-- QUOTED PASSAGE follows --

Therefore, more expensive inorganic sources of P have to be included to meet the desired diet specifications for available P. Phytase is used in swine rations as an exogenous enzyme to release the P of phytate origin. Consequently, the use of phytase improves the digestibility of P and reduces fecal P excretion (Johnston et al., 2004; Veum et al., 2006; Jang et al., 2017), which has positive production and environmental implications.

However, it is unclear if phytase works equally well under all dietary circumstances. Inclusion of ingredients with high insoluble fiber (HF) content is a common strategy to lower the cost of swine diets and has at least two potential mechanisms for interacting with phytase. First, insoluble fiber can reduce the time for enzyme-substrate interaction by increasing gastrointestinal rate of passage and stomach emptying (Wenk, 2001). Therefore, there are fewer chances for the released inorganic P to be absorbed by the small intestine. Second, insoluble fiber can delay the enzyme-substrate interaction by physically isolating or trapping the substrate (Meng et al., 2005; Grundy et al., 2015), decreasing the efficacy of phytate degradation. Although evaluating these mechanisms is important, as a first step, there is a need to determine if the phytase-fiber interaction affects production parameters as well as bone mineralization. Therefore, the objective of this study was to determine if insoluble fiber affects the efficacy of the phytase enzyme’s ability to improve growth performance and increase bone ash of nursery pigs when fed diets limiting in P content.

-- QUOTED PASSAGE concluded --

◆ **LIST OF TASKS**
**1)** In the passage on phytase and fiber in pig diets, why are ingredients high in insoluble fiber commonly included?
**2)** Duplicate everything in the phytase passage from "Therefore, more expensive" down to "and environmental implications.".
**3)** Go on with the passage on phytase and insoluble fiber in pig diets, starting after its final sentence.
The listing that comes next has nothing to do with the phytase passage.

-- SUPPLIED MATERIAL follows --

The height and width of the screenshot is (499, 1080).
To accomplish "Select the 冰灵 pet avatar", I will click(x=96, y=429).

-- SUPPLIED MATERIAL concluded --
-- SUPPLIED MATERIAL follows --

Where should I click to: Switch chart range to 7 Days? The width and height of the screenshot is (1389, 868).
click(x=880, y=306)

-- SUPPLIED MATERIAL concluded --
-- SUPPLIED MATERIAL follows --

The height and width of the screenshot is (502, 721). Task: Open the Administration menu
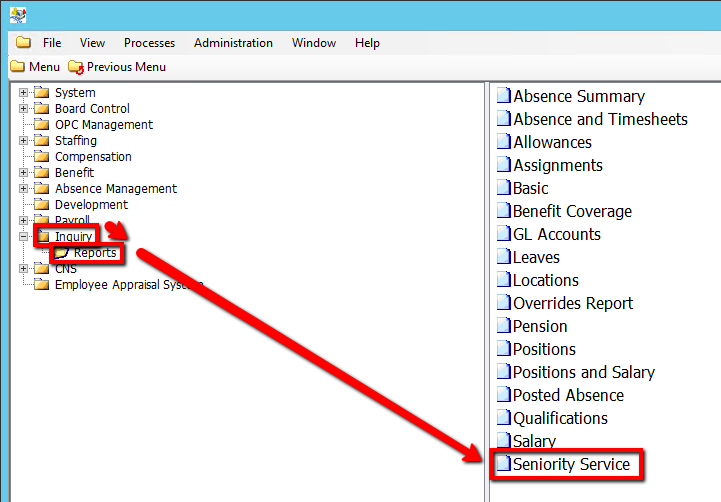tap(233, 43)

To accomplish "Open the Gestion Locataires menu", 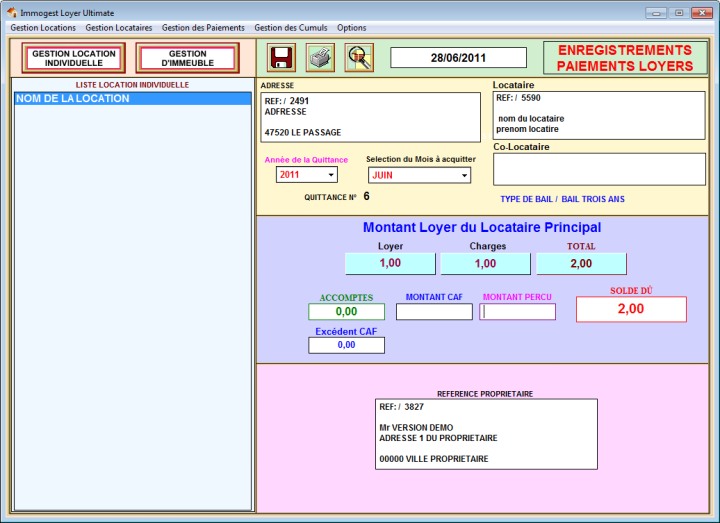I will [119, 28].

-- SUPPLIED MATERIAL concluded --

◆ **RESPONSES PER TASK**
**1)** To lower the cost of swine diets.

**2)**
Therefore, more expensive inorganic sources of P have to be included to meet the desired diet specifications for available P. Phytase is used in swine rations as an exogenous enzyme to release the P of phytate origin. Consequently, the use of phytase improves the digestibility of P and reduces fecal P excretion (Johnston et al., 2004; Veum et al., 2006; Jang et al., 2017), which has positive production and environmental implications.

**3)**
MATERIALS AND METHODS

All experimental procedures adhered to guidelines for the ethical and humane use of animals for research according to the Guide for the Care and Use of Laboratory Animals (FASS, 2010) and were approved by the Institutional Animal Care and Use Committee at Iowa State University (12-17-8657-S).

Animals, Diets, and Experimental Design

A total of 480 crossbreed weaned pigs (5.48 ± 0.14 kg BW; progeny of Camborough terminal sows × 337 terminal sires; PIC Inc., Hendersonville, TN) were blocked by initial BW (six blocks; 10 pigs per pen) and then randomly assigned to treatment within the block. Pens were also randomly assigned to treatment (n = 6). Within each pen, pigs were not separated by sex, but pens within a block had equal numbers of barrows and gilts.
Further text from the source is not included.